> Goal of the exercise: From the line with "1178x834 pixels." to the line with "The image size is (819, 566).", output every line below exactly, both ends included. Skip the pictures.

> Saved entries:
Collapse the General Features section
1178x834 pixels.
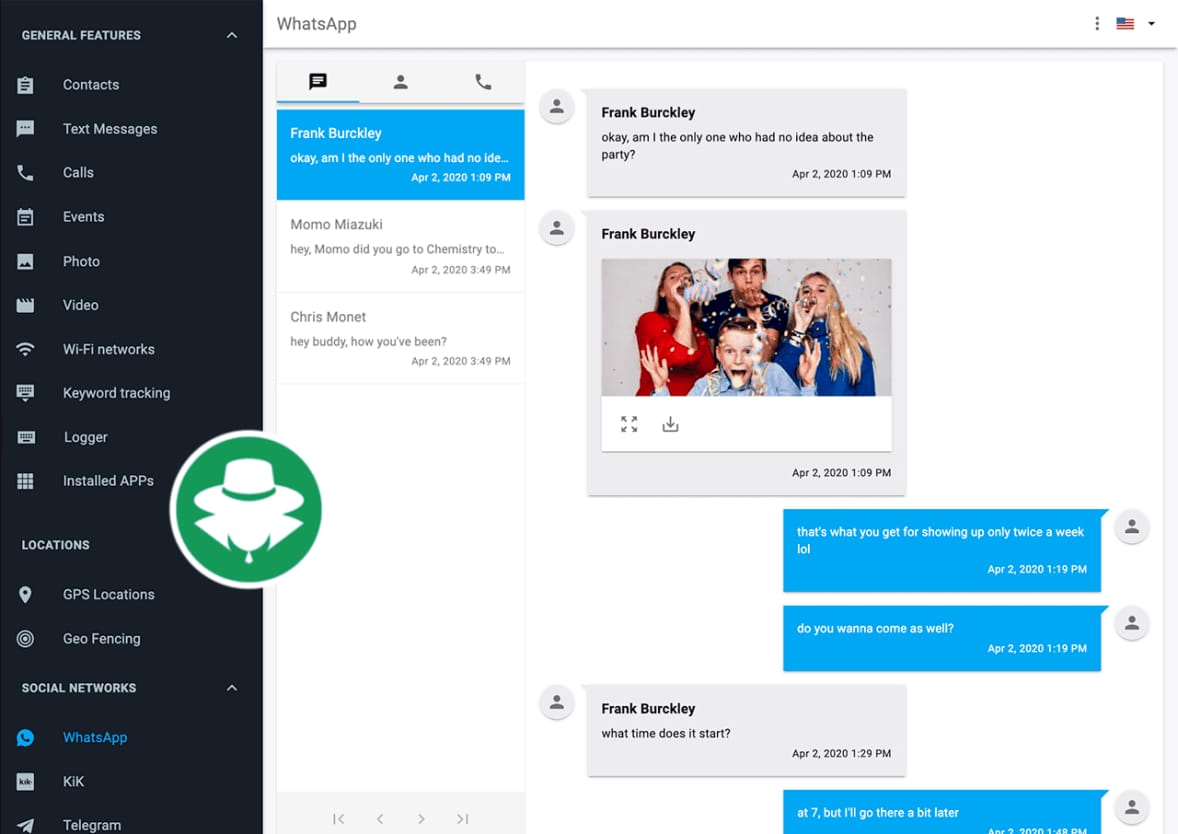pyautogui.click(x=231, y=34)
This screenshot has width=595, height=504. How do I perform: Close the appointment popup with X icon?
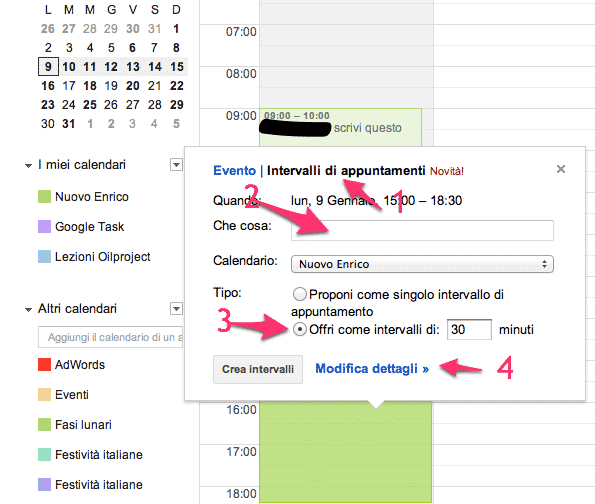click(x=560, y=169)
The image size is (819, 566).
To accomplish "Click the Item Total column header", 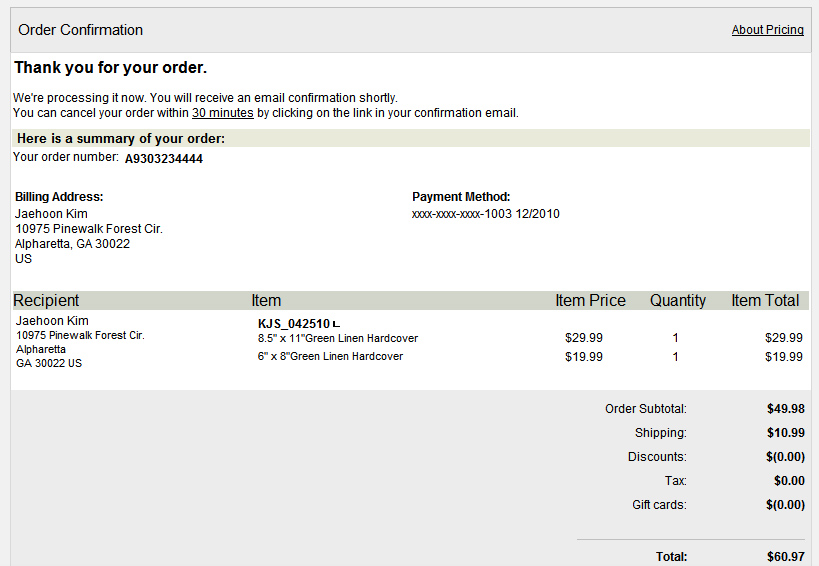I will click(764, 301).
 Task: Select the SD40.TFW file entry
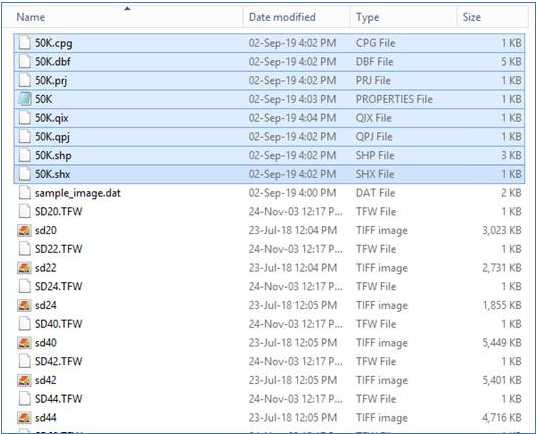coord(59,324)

> Completed exercise:
1178x834 pixels.
pyautogui.click(x=231, y=34)
This screenshot has width=595, height=504. How do I perform: Close the appointment popup with X icon?
click(x=560, y=169)
The image size is (819, 566).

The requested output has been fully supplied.